[Stored entries]
===

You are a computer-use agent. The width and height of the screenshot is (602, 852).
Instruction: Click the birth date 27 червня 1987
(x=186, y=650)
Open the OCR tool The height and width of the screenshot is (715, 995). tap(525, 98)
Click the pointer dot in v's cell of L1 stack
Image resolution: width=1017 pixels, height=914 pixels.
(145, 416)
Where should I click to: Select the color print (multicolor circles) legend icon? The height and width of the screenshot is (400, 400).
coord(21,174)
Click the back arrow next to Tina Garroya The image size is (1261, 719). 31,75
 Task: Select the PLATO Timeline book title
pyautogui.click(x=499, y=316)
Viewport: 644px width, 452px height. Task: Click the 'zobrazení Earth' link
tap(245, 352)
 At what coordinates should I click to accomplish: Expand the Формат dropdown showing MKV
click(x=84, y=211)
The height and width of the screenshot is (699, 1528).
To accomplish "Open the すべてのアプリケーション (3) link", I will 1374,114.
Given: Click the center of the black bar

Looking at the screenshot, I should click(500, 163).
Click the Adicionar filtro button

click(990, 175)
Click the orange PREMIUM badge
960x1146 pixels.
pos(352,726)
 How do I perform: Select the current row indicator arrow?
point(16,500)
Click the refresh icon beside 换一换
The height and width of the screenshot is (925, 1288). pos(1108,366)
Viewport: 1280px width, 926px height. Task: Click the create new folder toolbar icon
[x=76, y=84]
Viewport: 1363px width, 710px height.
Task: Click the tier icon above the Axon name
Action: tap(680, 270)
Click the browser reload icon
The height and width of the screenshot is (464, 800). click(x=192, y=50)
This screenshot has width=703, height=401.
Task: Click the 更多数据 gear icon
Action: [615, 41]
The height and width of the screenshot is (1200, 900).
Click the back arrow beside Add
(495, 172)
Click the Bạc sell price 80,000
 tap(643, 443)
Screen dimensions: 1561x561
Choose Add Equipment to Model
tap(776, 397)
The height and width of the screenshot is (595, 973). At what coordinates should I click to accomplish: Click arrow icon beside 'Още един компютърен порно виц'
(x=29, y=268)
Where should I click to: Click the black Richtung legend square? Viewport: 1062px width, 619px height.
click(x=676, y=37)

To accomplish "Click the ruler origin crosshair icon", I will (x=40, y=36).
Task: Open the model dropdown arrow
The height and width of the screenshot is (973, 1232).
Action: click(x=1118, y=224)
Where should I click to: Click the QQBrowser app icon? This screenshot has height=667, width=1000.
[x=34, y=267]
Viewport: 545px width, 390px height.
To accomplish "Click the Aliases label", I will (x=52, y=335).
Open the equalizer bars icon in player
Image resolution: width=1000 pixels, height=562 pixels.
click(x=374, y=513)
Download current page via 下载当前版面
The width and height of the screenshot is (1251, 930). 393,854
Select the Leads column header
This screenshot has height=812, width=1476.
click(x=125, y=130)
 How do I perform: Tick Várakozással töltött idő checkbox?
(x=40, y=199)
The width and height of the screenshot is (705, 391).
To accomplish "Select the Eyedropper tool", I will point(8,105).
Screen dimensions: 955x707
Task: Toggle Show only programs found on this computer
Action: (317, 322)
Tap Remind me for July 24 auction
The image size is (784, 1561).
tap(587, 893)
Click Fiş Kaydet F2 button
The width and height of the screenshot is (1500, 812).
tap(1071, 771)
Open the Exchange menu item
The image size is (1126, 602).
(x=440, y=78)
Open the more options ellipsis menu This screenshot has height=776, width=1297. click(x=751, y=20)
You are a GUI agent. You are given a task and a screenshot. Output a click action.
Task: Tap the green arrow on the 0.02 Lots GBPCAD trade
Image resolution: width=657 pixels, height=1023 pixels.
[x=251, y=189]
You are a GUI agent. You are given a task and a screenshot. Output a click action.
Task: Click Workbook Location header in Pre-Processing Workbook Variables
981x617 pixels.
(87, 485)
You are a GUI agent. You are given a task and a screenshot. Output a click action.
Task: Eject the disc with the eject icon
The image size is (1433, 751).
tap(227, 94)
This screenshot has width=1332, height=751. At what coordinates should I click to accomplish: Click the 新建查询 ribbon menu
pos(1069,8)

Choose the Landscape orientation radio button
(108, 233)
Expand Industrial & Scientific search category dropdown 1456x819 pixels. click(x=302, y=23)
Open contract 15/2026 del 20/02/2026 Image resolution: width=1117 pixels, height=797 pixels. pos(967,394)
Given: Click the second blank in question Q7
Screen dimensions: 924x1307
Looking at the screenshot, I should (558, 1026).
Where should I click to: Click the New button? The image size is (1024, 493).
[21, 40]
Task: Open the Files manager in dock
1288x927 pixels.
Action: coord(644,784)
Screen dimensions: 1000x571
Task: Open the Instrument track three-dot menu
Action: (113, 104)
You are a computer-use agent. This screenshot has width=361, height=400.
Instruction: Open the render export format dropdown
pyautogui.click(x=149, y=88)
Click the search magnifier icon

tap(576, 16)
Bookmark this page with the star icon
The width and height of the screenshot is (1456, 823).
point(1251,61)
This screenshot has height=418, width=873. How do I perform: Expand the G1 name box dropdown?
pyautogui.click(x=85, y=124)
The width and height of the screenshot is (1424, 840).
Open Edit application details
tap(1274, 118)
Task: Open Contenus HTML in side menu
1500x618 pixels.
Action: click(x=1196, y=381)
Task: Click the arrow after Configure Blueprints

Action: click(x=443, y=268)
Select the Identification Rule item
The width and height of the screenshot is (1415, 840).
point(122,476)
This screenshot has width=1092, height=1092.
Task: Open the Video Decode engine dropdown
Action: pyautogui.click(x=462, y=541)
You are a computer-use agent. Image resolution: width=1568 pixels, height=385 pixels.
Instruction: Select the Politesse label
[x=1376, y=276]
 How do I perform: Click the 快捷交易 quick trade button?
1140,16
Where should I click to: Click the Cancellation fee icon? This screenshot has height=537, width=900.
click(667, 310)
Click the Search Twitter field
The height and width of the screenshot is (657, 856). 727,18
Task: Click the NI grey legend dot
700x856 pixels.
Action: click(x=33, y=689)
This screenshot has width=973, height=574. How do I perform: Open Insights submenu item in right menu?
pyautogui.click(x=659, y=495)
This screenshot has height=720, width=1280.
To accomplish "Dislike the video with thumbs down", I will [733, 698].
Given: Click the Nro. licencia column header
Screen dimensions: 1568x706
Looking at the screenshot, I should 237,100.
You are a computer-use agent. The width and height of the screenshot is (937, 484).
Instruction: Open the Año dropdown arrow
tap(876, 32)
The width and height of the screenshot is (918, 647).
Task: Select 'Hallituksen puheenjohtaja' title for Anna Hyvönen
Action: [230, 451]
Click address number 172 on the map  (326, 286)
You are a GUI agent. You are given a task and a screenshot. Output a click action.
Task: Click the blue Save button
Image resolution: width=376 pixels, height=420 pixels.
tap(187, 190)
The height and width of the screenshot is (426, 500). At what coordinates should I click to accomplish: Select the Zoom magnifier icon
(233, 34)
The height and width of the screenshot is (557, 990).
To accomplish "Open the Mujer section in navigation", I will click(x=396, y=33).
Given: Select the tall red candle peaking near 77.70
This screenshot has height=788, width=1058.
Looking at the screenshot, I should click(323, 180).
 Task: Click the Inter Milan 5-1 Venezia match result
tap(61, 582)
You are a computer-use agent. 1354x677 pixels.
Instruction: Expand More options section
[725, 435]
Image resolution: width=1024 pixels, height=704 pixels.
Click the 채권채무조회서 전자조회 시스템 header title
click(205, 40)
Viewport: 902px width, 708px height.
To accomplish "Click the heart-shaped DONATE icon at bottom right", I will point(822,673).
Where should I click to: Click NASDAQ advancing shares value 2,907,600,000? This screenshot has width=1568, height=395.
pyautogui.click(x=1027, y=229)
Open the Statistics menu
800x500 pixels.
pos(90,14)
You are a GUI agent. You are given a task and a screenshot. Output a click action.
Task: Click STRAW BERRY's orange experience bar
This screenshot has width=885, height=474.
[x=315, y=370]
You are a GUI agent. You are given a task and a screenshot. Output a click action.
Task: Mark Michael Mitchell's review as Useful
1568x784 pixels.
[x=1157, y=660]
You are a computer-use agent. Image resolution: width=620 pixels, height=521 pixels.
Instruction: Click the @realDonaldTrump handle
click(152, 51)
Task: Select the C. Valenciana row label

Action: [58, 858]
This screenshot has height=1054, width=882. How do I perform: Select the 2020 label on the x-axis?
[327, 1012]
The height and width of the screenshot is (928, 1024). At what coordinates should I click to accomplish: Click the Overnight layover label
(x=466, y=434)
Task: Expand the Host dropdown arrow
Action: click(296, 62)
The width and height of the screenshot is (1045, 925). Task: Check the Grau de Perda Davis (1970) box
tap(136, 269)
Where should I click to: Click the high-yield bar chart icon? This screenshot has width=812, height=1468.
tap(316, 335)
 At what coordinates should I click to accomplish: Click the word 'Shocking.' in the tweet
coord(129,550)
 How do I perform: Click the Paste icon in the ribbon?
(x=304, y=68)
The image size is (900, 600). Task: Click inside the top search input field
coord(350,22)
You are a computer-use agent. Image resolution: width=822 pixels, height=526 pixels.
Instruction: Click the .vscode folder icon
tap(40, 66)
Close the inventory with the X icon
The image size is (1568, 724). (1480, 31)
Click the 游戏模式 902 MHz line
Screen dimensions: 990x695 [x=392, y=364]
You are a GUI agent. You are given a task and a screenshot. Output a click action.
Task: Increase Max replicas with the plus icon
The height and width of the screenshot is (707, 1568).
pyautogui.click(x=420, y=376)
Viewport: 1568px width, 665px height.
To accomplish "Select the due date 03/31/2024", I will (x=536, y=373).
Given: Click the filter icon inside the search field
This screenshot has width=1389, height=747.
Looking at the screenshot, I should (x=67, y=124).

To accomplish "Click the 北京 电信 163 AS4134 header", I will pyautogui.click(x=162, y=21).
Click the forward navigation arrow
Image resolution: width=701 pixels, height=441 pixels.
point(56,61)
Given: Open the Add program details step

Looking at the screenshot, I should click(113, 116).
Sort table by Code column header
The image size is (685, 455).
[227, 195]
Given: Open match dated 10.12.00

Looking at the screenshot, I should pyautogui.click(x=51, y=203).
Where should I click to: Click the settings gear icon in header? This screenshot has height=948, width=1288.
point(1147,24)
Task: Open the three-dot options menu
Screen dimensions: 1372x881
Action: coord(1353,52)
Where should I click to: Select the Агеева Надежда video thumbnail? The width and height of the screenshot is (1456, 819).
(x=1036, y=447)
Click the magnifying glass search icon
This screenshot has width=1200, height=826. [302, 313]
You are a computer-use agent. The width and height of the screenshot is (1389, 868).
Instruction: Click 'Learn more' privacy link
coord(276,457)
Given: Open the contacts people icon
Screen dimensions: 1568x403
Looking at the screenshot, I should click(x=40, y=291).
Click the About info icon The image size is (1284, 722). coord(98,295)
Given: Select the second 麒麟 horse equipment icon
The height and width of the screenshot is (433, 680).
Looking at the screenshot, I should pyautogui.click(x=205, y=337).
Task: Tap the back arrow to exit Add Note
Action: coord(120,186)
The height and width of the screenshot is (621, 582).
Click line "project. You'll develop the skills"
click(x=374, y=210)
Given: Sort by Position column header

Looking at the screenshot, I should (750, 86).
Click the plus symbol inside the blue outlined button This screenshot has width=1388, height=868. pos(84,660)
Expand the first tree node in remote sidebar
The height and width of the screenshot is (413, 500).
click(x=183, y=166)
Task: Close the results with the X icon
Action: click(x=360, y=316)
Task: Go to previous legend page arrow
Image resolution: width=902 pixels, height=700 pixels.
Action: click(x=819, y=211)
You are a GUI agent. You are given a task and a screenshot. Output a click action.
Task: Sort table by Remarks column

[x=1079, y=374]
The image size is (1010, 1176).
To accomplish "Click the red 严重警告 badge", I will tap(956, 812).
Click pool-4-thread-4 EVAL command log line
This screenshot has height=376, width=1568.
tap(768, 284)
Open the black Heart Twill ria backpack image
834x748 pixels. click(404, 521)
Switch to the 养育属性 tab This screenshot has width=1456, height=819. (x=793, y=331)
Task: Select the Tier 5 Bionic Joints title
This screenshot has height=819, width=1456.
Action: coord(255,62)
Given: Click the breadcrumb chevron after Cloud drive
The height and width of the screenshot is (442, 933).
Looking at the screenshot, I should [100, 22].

===

Exercise: The answer must be the line containing "Switch to the" and every line after it to the end of the data, each set down exactly.

Your response:
Switch to the 养育属性 tab This screenshot has width=1456, height=819. (x=793, y=331)
Task: Select the Tier 5 Bionic Joints title
This screenshot has height=819, width=1456.
Action: coord(255,62)
Given: Click the breadcrumb chevron after Cloud drive
The height and width of the screenshot is (442, 933).
Looking at the screenshot, I should [100, 22].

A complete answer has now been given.